Die Schule sollte auf das Leben vorbereiten

Wer manchen Gewerkschaftern zuhört, fragt sich schon, wo sie leben. Und was sie den Kindern erzählen.
Helmut Brandstätter

Helmut Brandstätter

Gut, als Gewerkschafter hat der gute Mann nicht mehr so viel mit jungen Menschen zu tun.

von Dr. Helmut Brandstätter

über Gewerkschaften

Also sprach Paul Kimberger, der oberste Lehrer-Gewerkschafter, kürzlich im KURIER: „Wir haben für unsere Jugend paradiesische Zustände ... nämlich berufliche und private Perspektiven.“

Gut, als Gewerkschafter hat der gute Mann nicht mehr so viel mit jungen Menschen zu tun. Sondern eher mit Beamten, die ja soziale Sicherheit mit steigenden Einkommen verbinden, was manche als Nähe zum Paradies definieren. Aber vielleicht kann die Gewerkschaft Öffentlicher Dienst eine Exkursion in Schulen, Lehrwerkstätten und Unis organisieren, wo Betroffene von wenigen Hoffnungen und vielen Ängsten reden würden.

Und noch ein Tipp: Die Lektüre der jüngsten Studie der Schweizer Universität IMD, wo die internationale Wettbewerbsfähigkeit von Staaten beobachtet wird. Da ist Österreich wieder abgerutscht, auf Platz 23. Vergleichbare Länder wie Schweden oder Norwegen sind unter den ersten Zehn. Wenn es um Produktion, Haushaltsdisziplin oder Bildung geht, sind wir nur mehr Mittelmaß. Da müssen wir alle endlich begreifen, dass der Stillstand an den Schulen und die heillos überlaufenen Unis unseren Wirtschaftsstandort und damit den Wohlstand der nächsten Generation gefährden können. Viele junge Leute spüren das eben schon.

Mehr Realismus bitte

Es geht hier nicht um Lehrer-Bashing, ganz im Gegenteil. Die Gewerkschaft soll ruhig dafür kämpfen, dass die Lehrer der Grundschule in Ausbildung und Bezahlung endlich mit den anderen gleichgestellt werden. Die Vertreter der Lehrer müssen endlich begreifen, dass sie für eine besonders wichtige Berufsgruppe sprechen. Die Zukunft unseres Landes ist noch wichtiger als die Interessen von Einzelnen.

Zur Aufgabe der Lehrer gehört es auch, jungen Leuten Realismus zu vermitteln. Und es ist nun einmal eine unbestreitbare Tatsache, dass so ziemlich alle Berufsgruppen mehr arbeiten müssen – oft bei geringeren Einkommen. Da sei ein Einschub in eigener Sache gestattet. So gut wie alle Medienhäuser müssen heute mit weniger Journalisten auskommen, die Arbeit für die Einzelnen wurde also mehr. Der neue Kollektivvertrag aber sieht vor, dass das 15. Gehalt für Journalisten im Laufe der nächsten Jahre durch geringere Lohnerhöhungen beseitigt wird. Angenehm? Nein. Notwendig? Leider ja!

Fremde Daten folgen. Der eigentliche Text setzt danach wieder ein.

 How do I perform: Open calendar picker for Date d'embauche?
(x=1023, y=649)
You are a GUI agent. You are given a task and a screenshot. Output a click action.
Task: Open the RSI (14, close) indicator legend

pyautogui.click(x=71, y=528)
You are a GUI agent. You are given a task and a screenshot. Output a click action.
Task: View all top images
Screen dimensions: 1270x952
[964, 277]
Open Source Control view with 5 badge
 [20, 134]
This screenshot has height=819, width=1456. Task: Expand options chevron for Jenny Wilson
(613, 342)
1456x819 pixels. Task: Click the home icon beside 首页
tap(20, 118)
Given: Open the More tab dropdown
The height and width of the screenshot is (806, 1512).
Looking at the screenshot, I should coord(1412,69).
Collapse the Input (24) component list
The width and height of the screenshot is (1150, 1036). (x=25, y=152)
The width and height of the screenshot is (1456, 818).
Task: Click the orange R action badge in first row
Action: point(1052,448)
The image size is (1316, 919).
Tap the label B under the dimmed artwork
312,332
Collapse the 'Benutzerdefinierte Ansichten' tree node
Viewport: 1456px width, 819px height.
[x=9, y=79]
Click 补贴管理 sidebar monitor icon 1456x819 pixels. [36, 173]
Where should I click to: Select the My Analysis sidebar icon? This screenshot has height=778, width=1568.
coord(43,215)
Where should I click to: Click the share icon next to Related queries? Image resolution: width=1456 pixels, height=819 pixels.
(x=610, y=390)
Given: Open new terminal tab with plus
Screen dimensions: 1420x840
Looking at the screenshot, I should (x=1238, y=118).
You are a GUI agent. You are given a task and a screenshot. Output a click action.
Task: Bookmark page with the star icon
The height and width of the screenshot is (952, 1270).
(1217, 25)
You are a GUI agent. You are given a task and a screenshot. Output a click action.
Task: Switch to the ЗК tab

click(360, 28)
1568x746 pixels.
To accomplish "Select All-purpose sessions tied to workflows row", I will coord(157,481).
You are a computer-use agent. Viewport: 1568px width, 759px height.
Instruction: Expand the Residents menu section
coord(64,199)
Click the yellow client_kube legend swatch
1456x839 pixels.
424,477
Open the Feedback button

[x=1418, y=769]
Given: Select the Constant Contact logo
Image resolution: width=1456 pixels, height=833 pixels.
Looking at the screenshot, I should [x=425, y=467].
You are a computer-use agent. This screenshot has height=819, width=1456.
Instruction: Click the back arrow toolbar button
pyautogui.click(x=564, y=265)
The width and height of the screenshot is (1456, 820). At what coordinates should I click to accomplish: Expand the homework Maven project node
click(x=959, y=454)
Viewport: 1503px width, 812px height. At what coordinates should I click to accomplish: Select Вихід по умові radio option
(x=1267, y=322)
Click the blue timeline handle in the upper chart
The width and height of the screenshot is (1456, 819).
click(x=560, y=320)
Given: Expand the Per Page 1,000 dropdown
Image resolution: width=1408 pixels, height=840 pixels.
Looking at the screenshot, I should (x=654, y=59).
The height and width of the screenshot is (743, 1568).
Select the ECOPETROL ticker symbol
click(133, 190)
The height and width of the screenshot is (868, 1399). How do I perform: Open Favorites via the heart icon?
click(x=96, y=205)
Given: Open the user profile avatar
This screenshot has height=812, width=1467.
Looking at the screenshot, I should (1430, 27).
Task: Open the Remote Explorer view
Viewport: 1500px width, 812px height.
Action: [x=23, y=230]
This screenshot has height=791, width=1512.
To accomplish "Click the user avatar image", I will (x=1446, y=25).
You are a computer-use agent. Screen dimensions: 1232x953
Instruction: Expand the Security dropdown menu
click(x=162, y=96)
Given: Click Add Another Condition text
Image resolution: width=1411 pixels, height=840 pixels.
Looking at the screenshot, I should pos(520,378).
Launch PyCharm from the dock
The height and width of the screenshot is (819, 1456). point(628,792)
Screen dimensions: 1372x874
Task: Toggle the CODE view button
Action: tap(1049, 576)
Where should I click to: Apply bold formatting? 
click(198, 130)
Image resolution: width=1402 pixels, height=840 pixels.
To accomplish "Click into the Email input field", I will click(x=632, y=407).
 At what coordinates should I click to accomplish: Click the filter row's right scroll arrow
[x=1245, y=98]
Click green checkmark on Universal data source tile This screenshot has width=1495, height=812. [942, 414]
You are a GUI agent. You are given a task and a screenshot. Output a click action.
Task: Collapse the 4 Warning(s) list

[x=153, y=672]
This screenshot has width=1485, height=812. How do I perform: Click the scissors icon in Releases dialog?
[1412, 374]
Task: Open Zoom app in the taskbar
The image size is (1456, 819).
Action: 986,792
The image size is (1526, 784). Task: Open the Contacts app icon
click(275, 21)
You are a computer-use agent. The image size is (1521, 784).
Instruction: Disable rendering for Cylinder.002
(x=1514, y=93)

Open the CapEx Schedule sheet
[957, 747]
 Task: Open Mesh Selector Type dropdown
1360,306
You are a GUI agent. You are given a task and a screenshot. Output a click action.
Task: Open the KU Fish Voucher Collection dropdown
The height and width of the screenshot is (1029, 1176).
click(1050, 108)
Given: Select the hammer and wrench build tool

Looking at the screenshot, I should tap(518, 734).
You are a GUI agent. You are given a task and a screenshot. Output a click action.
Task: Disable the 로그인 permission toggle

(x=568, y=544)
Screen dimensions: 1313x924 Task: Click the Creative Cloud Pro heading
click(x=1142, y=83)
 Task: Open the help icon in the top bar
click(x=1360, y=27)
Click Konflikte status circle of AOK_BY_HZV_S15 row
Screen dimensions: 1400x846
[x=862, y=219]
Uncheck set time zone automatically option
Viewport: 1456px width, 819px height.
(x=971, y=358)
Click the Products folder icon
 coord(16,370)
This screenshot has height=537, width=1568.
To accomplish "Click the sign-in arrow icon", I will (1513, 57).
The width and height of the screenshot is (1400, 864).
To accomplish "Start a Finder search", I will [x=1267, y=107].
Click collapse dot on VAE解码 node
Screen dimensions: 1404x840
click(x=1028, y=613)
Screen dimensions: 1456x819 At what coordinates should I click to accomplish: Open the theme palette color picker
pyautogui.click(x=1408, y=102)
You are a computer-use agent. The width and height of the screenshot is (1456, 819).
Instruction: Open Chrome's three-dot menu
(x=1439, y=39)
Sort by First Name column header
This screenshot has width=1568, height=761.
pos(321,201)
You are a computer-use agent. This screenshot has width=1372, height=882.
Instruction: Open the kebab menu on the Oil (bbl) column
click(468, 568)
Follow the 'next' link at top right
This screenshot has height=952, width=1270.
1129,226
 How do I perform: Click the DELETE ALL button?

Aber die Lehrergewerkschafter – nicht die Lehrer – symbolisieren hier eine Haltung, die in Österreich leider noch verbreitet ist. Viele schließen aus dem bisschen Wachstum und der geringeren Arbeitslosigkeit, dass wir für die Zukunft gut aufgestellt sind. Das ist ein Irrtum, und die jungen Leute spüren das.

Letztlich wird sich zeigen, ob die Regierung ihren Namen verdient. Auch SPÖ und ÖVP profitieren ja nicht davon, dass unsere Wirtschaftszahlen etwas besser sind. Die Wähler erwarten zurecht Reformen. In der Schule und bei der noch immer überbordenden Bürokratie. Wer da zu spät kommt, den bestraft der Wähler.